Davido(D):僕はWACKENのMETAL BATTLEは、メタル・オリンピックみたいなものだと思っています。オリンピックを見るとき、皆、国旗を持って応援したり、日本のTシャツや代表グッズを身につけて応援しますよね。サッカーだって代表のユニフォーム着て応援します。METAL BATTLEでも、そうやって日本代表をサポートして欲しいと思っています。皆、日本のバンドが優勝したら嬉しいですよね。
そう思って、クラウド・ファンディングでMB Japanのグッズを作って、販売する事にしたんです。

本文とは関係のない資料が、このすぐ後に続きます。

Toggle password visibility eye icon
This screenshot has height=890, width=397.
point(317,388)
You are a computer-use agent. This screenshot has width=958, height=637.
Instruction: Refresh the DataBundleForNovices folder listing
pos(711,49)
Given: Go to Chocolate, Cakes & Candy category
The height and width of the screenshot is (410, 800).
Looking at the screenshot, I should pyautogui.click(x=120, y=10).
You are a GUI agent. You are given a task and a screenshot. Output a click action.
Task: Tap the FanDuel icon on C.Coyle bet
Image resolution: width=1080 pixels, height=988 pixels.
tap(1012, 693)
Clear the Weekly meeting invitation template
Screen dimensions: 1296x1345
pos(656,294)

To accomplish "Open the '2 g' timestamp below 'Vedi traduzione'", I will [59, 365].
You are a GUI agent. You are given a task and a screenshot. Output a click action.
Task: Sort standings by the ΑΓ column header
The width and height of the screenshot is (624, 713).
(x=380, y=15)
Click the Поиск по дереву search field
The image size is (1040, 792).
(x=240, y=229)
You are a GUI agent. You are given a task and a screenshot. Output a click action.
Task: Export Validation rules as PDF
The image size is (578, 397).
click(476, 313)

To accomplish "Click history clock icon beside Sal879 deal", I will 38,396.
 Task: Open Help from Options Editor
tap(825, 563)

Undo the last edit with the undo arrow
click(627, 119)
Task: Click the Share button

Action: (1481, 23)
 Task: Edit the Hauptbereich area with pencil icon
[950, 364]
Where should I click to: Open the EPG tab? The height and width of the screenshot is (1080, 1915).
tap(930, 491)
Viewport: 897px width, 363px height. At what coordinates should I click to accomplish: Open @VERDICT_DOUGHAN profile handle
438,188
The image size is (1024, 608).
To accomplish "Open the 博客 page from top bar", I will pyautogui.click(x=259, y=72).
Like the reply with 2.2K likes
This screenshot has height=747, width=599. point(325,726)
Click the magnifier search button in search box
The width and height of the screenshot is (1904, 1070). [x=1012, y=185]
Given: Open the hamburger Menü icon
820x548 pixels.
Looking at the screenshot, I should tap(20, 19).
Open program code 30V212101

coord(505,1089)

M:クラウド・ファンディングのリターンには、いろいろなグッズが含まれていますから、是非、そのグッズを買って、バンドをサポートしていただきたいと思っています。

D:僕は日本のメタル・バンドは、レベルが高いと思っています。テクニックも、オリジナリティも、インパクトも、全部素晴らしい。だから、WACKENのMETAL BATTLEで優勝できるくらいの実力があるんです。ヨーロッパでは、LOUDNESSやDIR EN GREYやCROSSFAITHといった日本のバンドは人気があります。

L:WACKENに限らず、ヨーロッパでは、今、どんな日本のバンドが話題になっていますか?

D:最近は、やっぱりBABYMETALかな。オリジナリティがあるし、インパクトも凄い。ああいうスタイルはすごく珍しいから、皆、興味を持ちますね。ヨーロッパの人は、エキゾチックな日本の分化に興味があるんです。だから、もっと沢山の日本のバンドを紹介したいと思っています。

M:ヴィジュアル系のバンドとか、ガールズ・バンド、プレイヤーも含めてメンバーが全員女性のバンドというのは、海外では少ないから、話題になります。JAPAN EXPOみたいなイベントにも出てますしね。

L:最後に、WACKENを目指すバンドやメタル・ファンにメッセージをお願いします。

M:とにかく何かのきっかけになれば良いな、と思っています。WACKENに出て、意識が変わったというバンドの声も聞きます。まずはやってみてください!という事ですね。エントリして、やるだけやってみて欲しい、という事に尽きますね。

D:メタル・オリンピックの為に、日本のバンドをサポートしよう!応援してください!